Le livre présenté par Nathalie M. « L’Etat d’Alerte » de Judith C. BROUSTE, paru le 26 août 1994 aux éditions Seuil.
124 pages

Résumé :
Une femme blessée au sein par le cancer. La vie ne va plus de soi. Alors ses jours sont occupés à ne pas mourir. Il faut tenir, souffrir, résister. Vivre l’enfer pour son bien, finir par n’avoir plus rien ni personne à posséder. Mais quelqu’un à aimer.

Son avis :
Poétesse et romancière née à Bordeaux en 1948, elle est entrée en analyse avec Jacques Lacan, sa rencontre avec la psychanlayse marque ses récits même si elle s’en est ensuite écartée. Elle a publié des entretiens avec Christian Bobin, André Comte- Sponville, plusieurs romans et s’est intéressée aussi au cinéma.

Dans L’ETAT D’ALERTE, elle raconte comment l’irruption du cancer va révolutionner la perception d’être au monde d’une femme blessée au sein par une maladie qui la met en danger de mort . Elle confie les trois grands bouleversements psychologiques qui s’opèrent en elle durant cette période qui la place en dehors du monde des vivants.

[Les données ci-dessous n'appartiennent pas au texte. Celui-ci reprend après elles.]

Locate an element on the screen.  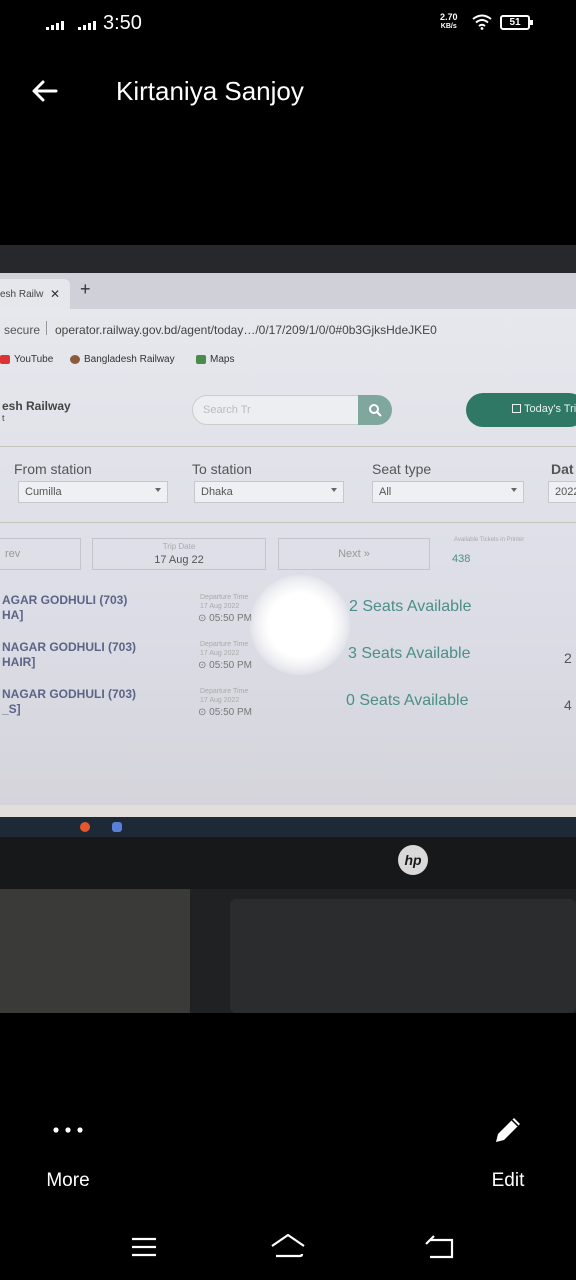
recent-apps-icon is located at coordinates (144, 1247).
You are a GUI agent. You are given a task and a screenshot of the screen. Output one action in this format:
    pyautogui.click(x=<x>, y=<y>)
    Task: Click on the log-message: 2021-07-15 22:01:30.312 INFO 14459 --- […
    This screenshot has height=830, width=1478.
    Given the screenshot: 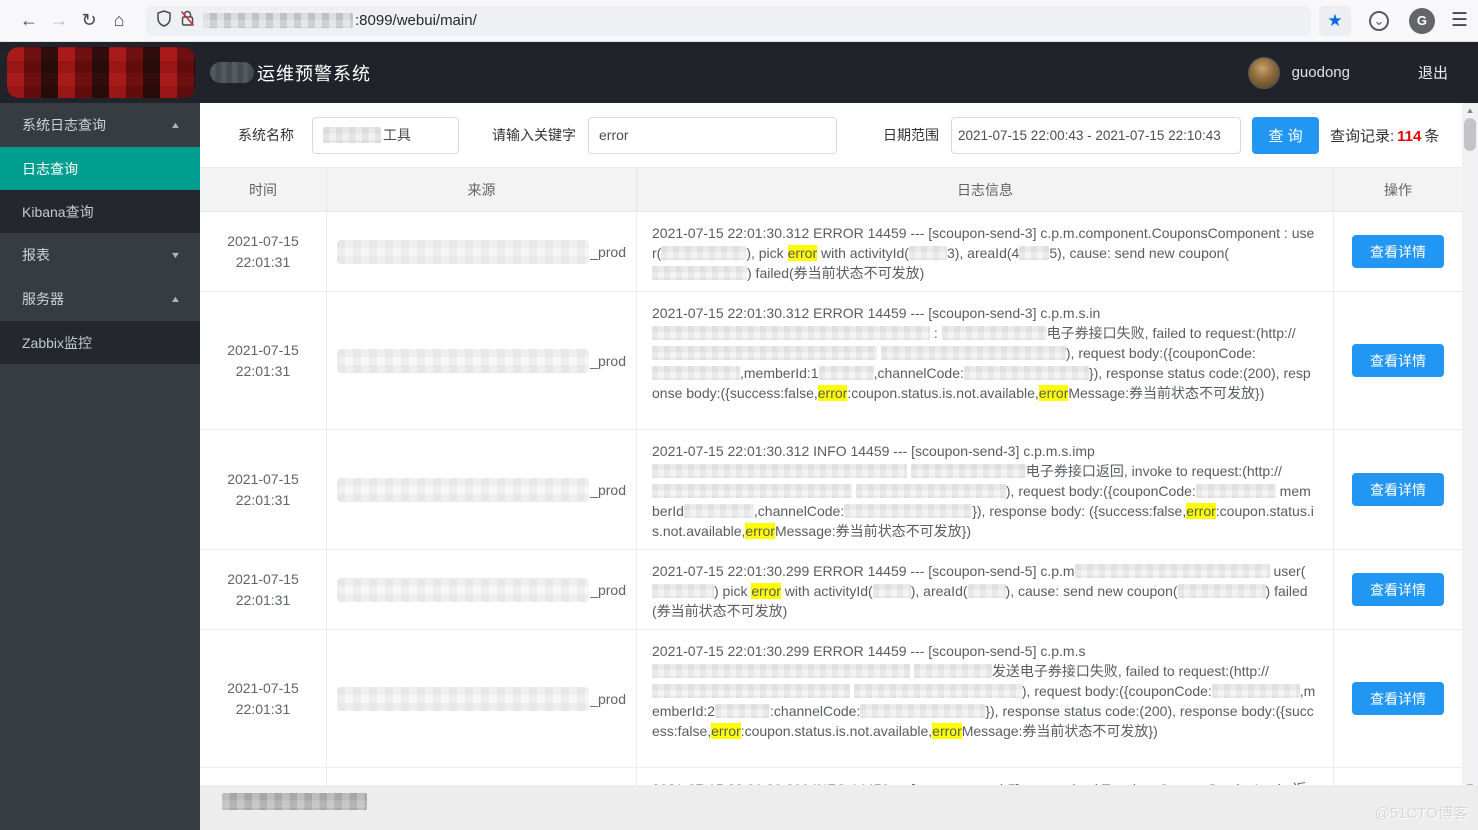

Dans un premier temps « la lutte », cette période où dit-elle « tous les jours se ressemblent , où la seule occupation est de ne pas mourir, puis vient la guérison qui tout en mettant fin à ce corps à corps avec la mort plonge son existence dans un « entre-deux « , de nouveau vivre mais avec la trace du changement irréversible corporel et psychologique (Page 51) suivi d’un « état volontariste « , ce retour à la vie se manifeste par le désir physique qu’elle éprouve pour son chirurgien, elle y puise « une énergie pure » puis à peu à peu surgit l’évidence que pour renaître dans son entier elle doit oser « avoir quelqu’un à aimer «.

Pas de mélodrame, pas d’apitoiements mais un écriture fluide qui trouve les mots justes pour décrire les phases de sa maladie sans démonstration appuyée, tout en suggestion, elle traduit parfaitement les émotions qui la traversent.